Texto de lectura —
No había tenido la dicha de leer a Patrick Leigh Fermor,
considerado uno de los grandes escritores de viajes del siglo XX. Un tiempo para callar me ha parecido un
clásico contemporáneo.
El libro describe las estancias de Leigh Fermor en las
abadías benedictinas de Saint-Wandrille, Solesmes y en la Gran Trapa de
Normandía, así como un viaje por el valle de los monasterios de Capadocia.
Desde su increencia, Leigh Fermor se acerca con sensibilidad exquisita a una
vida, la monástica, tan distinta a la mundana y, a la vez, fascinantemente
civilizada, como va mostrando el propio autor mediante una cuidadosa selección
de descripciones, anécdotas y diálogos. Y a pesar de su falta de fe, sabe
descubrir con delicadeza las raíces
espirituales que sustentan la sabiduría de los monjes y la belleza de unos
monumentos singulares; raíces fecundas –y así lo transmite el viajero-, pues
sostienen también la fina y rara caridad con la que Leigh Fermor percibe que es
tratado solo por ser un peregrino.

Datos proporcionados —
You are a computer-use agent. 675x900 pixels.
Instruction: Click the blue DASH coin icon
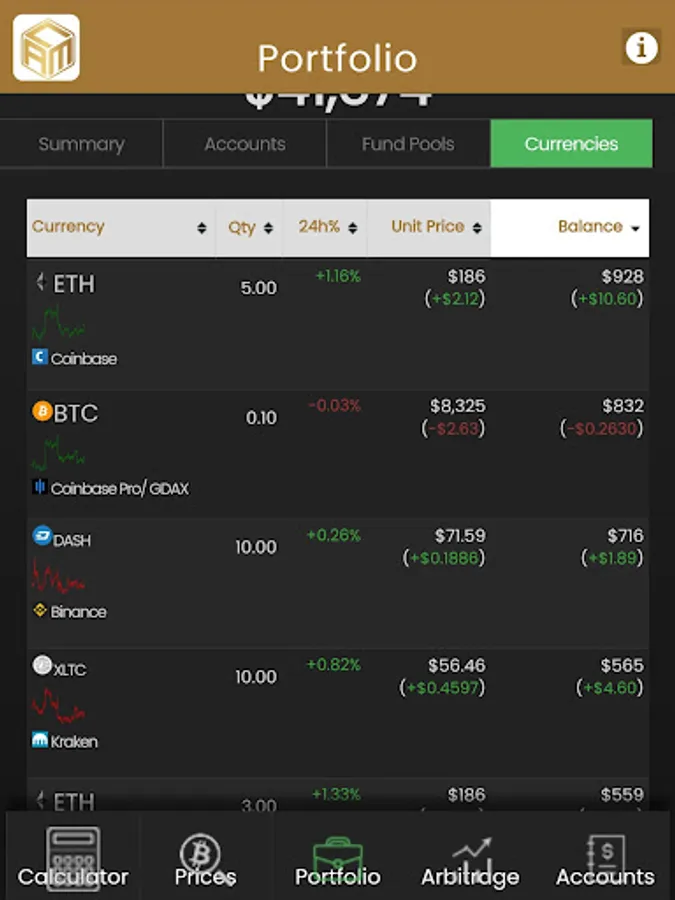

Ejercicios propuestos —
A – Traduce al inglés esta oración de la reseña: "El libro describe las estancias de Leigh Fermor en las abadías benedictinas de Saint-Wandrille, Solesmes y en la Gran Trapa de Normandía, así como un viaje por el valle de los monasterios de Capadocia."
B – Indica si cada afirmación coincide con la reseña y responde sí o no. Cita entre comillas las palabras de la reseña que lo deciden. (i) Quien escribe la reseña ya había leído antes a Leigh Fermor. (ii) Leigh Fermor carecía de fe. (iii) El libro incluye un viaje por Capadocia.
C – Transcribe sin cambios el fragmento de la reseña que va desde "Desde su increencia, Leigh" hasta "ser un peregrino.", ambos incluidos.
Los datos no tienen relación con la reseña.

Respuestas esperadas —
A – The book describes Leigh Fermor's stays at the Benedictine abbeys of Saint-Wandrille and Solesmes and at the Grande Trappe in Normandy, as well as a journey through the valley of the monasteries of Cappadocia.

B –
(i) No: "No había tenido la dicha de leer a Patrick Leigh Fermor".
(ii) Sí: "a pesar de su falta de fe".
(iii) Sí: "un viaje por el valle de los monasterios de Capadocia".

C –
Desde su increencia, Leigh Fermor se acerca con sensibilidad exquisita a una
vida, la monástica, tan distinta a la mundana y, a la vez, fascinantemente
civilizada, como va mostrando el propio autor mediante una cuidadosa selección
de descripciones, anécdotas y diálogos. Y a pesar de su falta de fe, sabe
descubrir con delicadeza las raíces
espirituales que sustentan la sabiduría de los monjes y la belleza de unos
monumentos singulares; raíces fecundas –y así lo transmite el viajero-, pues
sostienen también la fina y rara caridad con la que Leigh Fermor percibe que es
tratado solo por ser un peregrino.